Fire chief to blaze new trails

Gregory retires after 30 years

Posted: Tuesday, May 31, 2005

Dan Gregory remembers how much help he needed when he built his Nikiski home in 1984 and 1985.

"A bunch of the guys showed up and we started putting up logs," he said.

Gregory, chief of the Nikiski Fire Department, acknowledges there are too many memories to recall throughout his career and adult life spent in the community.

After spending 30 and a half years in a variety of positions at the department, Gregory will walk out the door today, retired.

"It's been really great," Gregory said from behind his desk in an interview, sipping a cup of coffee.

He said he is really going to miss working with people who he says are a family and always there for each other.

"Sometimes we're a little bit of a dysfunctional family — but a family nonetheless," he said, adding that they always care for each other.

A Midwestern child from small-town Wisconsin, Gregory never planned to become a firefighter — or an Alaskan. Military service changed that.

In the Army, he operated artillery when he was transferred to Fort Richardson in Anchorage.

Gregory said they needed firefighters in the Army, so he signed up. This seemed like a career that would transfer well to civilian life, he said.

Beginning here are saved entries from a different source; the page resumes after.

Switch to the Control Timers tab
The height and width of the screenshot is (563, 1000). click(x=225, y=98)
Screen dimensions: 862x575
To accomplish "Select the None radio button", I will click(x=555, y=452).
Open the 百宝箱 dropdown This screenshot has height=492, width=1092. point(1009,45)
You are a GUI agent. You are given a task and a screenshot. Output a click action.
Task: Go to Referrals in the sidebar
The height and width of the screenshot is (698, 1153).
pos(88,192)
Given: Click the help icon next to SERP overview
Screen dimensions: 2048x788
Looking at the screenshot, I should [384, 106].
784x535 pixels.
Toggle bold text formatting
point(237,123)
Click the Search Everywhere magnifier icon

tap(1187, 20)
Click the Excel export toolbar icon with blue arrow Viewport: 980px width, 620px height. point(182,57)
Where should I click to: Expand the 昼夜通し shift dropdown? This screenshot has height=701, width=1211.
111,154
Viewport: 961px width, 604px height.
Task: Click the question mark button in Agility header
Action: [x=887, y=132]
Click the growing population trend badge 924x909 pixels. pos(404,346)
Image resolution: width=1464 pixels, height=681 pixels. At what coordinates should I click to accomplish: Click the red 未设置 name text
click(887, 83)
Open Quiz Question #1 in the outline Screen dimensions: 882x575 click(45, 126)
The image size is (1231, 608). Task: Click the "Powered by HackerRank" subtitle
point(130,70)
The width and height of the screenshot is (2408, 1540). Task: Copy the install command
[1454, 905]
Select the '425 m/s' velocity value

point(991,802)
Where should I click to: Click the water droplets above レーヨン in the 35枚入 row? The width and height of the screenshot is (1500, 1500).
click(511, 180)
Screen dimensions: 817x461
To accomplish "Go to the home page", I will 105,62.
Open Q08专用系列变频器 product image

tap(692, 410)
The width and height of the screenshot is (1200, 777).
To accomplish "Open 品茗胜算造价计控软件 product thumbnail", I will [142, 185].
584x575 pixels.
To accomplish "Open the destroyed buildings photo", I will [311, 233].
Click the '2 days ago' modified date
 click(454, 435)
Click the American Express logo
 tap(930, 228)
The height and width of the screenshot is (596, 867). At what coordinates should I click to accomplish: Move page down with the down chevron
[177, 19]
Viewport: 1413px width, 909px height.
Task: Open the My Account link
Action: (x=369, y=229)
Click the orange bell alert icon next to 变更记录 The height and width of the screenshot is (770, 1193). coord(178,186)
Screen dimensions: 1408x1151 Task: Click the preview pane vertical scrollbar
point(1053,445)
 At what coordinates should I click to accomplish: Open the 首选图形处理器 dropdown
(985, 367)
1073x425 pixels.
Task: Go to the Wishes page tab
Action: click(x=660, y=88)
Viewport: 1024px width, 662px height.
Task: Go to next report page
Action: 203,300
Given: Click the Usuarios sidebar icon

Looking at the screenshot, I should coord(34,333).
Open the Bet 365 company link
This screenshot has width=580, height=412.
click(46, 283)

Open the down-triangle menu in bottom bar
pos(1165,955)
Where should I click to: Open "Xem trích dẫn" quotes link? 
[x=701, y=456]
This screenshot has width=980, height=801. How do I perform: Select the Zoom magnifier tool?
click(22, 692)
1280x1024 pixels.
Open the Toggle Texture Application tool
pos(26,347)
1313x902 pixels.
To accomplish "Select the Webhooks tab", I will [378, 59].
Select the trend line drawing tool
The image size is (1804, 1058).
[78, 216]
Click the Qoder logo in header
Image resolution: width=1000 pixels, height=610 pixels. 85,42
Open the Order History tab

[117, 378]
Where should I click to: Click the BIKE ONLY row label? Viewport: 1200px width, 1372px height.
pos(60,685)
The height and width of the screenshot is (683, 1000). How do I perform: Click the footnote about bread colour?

After marrying Marla, an Alaskan, and having a child, Nikiski has become more than a job for him — it is his life.

"I can't think of any better place to raise a family," he said.

Gregory said he is going to use retirement to pursue some new goals. Many of these goals surround his life in the community. He serves as chair of the Fire Department Safety Officers Association. This organization trains people to be safety officers to protect firefighters on the job.

Citing on-the-job safety as important, he said he will continue to be involved in this organization.

He said a friend has a construction business that he will help with over the summer. Gregory said he is looking to start working in a new field, but is not quite sure what yet.

"I like to work," he said.

Gregory said he is not sure how he is going to feel when he walks out the door today, his last day.

"Once Tuesday gets here, it'll be good," he said.

His co-workers said he will be missed.

"I can count on him. He does what he says," said Teri Carter, administrative assistant at the Nikiski Fire Department.

Having worked with him since 1989, there is another attribute Carter said she will miss during her daily work: "He has high integrity."